Delores E. Topliff
Researching and now writing historic novels, I love learning stories behind the words, rhymes, etc., that are now part of our everyday world. For example, the tongue twister, “She sells sea shells down by the seashore” comes from historic fact, but not about seashells. Mary Anning, born in 1799 in Dorset, England, was the eldest daughter in a family that supplemented income by digging up fossils near the sea to sell to tourists. She had little education but excelled in fossils and filled in many blanks for science. I wish I’d known the gal and you can read more about her at http://www.littlethings.com/she-sells-seashells-meaning
There are two fascinating explanations for Orange Marmalade's invention and name. One is that Mary, Queen of Scots, got a bad chill while riding horseback through a rainy night to meet her lover, Bothwell. Her French chef boiled orange peel with juice and sugar to cure her and she liked it so much she then kept it at her bedside always.
The second is that a French king had a young daughter also named Marie who was so sick and near death who would not take nourishment.

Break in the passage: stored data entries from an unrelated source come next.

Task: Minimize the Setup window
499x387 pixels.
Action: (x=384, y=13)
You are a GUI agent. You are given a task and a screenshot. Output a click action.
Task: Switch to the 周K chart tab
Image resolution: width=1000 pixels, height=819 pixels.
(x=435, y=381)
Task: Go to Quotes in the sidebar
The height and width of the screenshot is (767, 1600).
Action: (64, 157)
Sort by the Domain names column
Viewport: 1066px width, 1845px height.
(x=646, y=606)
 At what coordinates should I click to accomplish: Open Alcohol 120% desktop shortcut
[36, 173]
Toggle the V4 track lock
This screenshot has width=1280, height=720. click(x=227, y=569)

Her desperate dad decreed that whoever could create a food to tempt her to eat and live would be handsomely rewarded. Supposedly, a poor but bright young man boiled oranges crushed in sugar, which she loved, and began her return to health. That story ends with the young man receiving gold plus becoming her husband (and probably starting a Marmalade factory). In French, the words for, Marie is sick are Marie est malade, close enough in sound there must be some basis in fact.
Which version do you vote for? Tell us the background of any fascinating word origin you know and enjoy.